# Printing error. Printer not activated, error code -20



## jjlad (Sep 18, 2011)

Hi there. Just got a new printer. Kodak 6150. Using it wirelessly.

This is the 2nd time this happened. (and the 2nd time I've tried printing to it from Lightroom)

A few minutes ago I printed a 4x6. Worked fine. Then I went to print another one and got: 

"Printer not activated, error code -20" 

I go to my devices and printers and print a test page no problem. This seems so crazy ..happening right after a successful print. I know Kodak will tell me its the program because it prints from any other application ...just tried and Excel sheet no problem, went to gmail and printed a message from there ...no problem, opened an image in Irfanview and printed from there ... no problem. Opened the same image in CS5 and printed one copy from there ...no problem. Only a problem in LR 3.4.1.

Same thing happened last night after printing one photo it wouldn't recognize the printer to print another one. 

I shut down then and so perhaps it worked on that first one today due to that, but then got confused again afterwards and probably won't work until I re-boot again. Crazy stuff! I hope the solution isn't that I have to re-boot every time I want to print something in Lightroom.

Hopefully someone has had this issue and can comment.

Thanks!

Element and text location data.

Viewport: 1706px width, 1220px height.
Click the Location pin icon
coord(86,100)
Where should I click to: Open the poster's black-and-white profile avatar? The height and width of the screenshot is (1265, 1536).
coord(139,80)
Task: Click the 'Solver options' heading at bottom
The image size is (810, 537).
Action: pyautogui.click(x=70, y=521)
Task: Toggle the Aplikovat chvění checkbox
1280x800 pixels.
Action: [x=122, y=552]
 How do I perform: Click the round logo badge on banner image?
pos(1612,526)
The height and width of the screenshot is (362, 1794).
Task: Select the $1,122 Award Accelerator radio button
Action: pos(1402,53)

Task goal.
Write what comes next in the forum thread about the Lightroom printer error, starting after its last line.

Output.
jj


----------



## Victoria Bampton (Sep 19, 2011)

jj, what if you hook it up wired - does it work correctly then?  I'm not suggesting that as a long term solution, but just as a troubleshooting step.


----------



## jjlad (Oct 2, 2011)

Hi there. Just thought I'd report back. Found out what the problem was. With the Kodak printers one must use the supplied CD to install them and then let them update on the web and then find and activate them in windows.
I had it working initially following that routine but after installing it on my desktop machine on the same network..something glitched and I reinstalled it on my laptop using the Add Printer dialogue and after that had the described problem.
Contacted Kodak today and they got it straightened out quickly.
Thanks again for trying to help.


----------



## Victoria Bampton (Oct 2, 2011)

Brilliant, thanks for letting us know!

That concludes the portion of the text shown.